Categorías: Opinión

Ave Caesar, Morituri te salutant

Si esta tarde en la plaza de Pignatelli se hubiera eliminado ya la casquería antiestética y sanguinolenta de las orejas, Daniel Luque habría salido a hombros del público entusiasmado por la buena tarde de toros que ha ofrecido en Zaragoza. Continúo pensando que se deberían suprimir las orejas y los rabos como trofeo indicativo del triunfo de los toreros. Marcar la intensidad del éxito de los matadores solo corresponde al público que es quien paga la Fiesta. Un señor colocado a dedo en el palco presidencial, para que actúe de árbitro y decida quien triunfa y quien no, es un anacronismo en una democracia europea. Solo la duración de los aplausos del público tiene legítimo derecho a medir la categoría del éxito de los toreros. Como en el teatro, en la opera y en cualquier espectáculo culto.

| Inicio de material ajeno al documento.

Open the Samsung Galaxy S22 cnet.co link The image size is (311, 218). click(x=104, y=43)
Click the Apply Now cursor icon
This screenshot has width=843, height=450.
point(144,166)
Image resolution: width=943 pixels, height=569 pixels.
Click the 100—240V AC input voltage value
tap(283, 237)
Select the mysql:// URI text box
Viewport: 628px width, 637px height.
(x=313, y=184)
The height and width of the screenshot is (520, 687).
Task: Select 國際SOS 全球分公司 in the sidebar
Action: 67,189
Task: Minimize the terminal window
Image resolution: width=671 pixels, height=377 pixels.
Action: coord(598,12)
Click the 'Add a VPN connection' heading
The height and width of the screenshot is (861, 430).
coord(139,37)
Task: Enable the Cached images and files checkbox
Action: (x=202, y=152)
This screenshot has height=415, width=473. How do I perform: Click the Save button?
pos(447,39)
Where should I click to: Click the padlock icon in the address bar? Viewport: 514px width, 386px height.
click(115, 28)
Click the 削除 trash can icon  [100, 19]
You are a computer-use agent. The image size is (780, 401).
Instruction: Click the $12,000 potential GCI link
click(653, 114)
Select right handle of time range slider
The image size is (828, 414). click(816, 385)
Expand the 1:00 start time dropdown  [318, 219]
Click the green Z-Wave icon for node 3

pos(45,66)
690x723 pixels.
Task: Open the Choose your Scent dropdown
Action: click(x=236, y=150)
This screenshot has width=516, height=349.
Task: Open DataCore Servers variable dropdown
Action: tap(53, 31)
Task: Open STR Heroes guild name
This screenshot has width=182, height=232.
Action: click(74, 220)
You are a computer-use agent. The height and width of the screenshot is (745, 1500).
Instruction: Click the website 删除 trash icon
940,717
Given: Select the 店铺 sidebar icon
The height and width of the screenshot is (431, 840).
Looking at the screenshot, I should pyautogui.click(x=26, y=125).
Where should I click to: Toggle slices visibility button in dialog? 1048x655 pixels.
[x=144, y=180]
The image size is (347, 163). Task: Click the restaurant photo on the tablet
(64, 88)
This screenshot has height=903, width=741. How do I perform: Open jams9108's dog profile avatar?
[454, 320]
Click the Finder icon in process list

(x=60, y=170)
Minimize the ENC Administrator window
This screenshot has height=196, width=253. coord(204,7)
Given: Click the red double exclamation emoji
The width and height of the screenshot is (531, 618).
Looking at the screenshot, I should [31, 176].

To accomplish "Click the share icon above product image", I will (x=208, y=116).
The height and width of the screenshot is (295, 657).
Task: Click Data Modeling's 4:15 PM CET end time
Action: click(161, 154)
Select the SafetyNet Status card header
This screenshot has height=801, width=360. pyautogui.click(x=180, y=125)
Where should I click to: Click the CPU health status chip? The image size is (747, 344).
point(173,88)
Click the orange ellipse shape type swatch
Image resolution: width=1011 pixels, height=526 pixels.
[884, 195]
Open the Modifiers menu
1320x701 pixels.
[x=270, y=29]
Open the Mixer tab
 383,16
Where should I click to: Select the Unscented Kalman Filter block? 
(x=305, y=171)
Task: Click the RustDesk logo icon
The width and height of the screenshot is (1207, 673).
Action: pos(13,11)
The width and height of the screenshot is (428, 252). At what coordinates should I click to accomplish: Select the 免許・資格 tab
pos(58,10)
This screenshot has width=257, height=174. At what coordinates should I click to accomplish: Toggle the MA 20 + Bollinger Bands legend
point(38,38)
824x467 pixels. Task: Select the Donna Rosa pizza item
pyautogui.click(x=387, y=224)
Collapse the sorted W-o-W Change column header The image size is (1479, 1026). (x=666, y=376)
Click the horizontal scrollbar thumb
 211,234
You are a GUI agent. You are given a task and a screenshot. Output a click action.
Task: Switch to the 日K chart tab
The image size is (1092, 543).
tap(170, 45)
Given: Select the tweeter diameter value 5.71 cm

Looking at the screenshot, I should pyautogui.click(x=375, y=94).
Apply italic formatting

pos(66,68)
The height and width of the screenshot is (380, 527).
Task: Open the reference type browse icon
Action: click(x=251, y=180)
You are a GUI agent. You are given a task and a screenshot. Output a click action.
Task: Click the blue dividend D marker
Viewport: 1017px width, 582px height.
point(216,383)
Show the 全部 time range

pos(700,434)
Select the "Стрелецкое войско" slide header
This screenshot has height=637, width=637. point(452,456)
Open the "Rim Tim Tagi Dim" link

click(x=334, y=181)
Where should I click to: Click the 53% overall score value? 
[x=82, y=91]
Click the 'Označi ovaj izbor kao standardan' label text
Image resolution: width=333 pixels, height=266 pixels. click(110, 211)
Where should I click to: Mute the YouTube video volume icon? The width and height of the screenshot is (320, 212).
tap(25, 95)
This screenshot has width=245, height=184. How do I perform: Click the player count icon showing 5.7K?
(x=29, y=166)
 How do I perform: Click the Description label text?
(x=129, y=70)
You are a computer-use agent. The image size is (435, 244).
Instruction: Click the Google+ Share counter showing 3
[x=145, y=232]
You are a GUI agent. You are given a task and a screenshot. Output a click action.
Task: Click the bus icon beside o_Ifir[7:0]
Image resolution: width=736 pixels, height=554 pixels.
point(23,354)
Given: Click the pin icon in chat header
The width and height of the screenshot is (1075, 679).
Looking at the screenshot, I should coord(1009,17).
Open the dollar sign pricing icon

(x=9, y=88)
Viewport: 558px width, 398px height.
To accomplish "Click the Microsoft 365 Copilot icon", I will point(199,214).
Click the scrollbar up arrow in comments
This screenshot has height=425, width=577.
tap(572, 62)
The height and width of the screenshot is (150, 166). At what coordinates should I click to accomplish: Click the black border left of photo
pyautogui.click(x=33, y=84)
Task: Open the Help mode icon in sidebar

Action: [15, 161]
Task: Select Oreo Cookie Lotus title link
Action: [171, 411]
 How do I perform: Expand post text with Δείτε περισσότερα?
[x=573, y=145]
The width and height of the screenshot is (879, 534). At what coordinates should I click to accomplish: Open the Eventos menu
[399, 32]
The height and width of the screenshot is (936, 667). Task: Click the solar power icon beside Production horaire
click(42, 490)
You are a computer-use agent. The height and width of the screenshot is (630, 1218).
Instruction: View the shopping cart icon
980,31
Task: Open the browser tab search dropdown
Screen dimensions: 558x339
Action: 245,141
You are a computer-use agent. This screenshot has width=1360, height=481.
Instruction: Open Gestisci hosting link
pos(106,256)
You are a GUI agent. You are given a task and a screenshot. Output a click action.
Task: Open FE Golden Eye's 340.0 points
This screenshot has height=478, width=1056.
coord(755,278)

Si esta tarde en la plaza de Pignatelli se hubiera eliminado ya la casquería antiestética y sanguinolenta de las orejas, Daniel Luque habría salido a hombros del público entusiasmado por la buena tarde de toros que ha ofrecido en Zaragoza. Pero una vez más, como tantas otras en esas plazas de Dios, un hombre que no ha pagado entrada y ve la corrida en la parte más alta de la plaza ha decidido que Luque saliera andando del ruedo. Eso sí, entre el entusiasmo del público. Negarle a Daniel Luque la segunda oreja del primer toro ha sido un gesto evidente de desprecio a la opinión de la mayoría.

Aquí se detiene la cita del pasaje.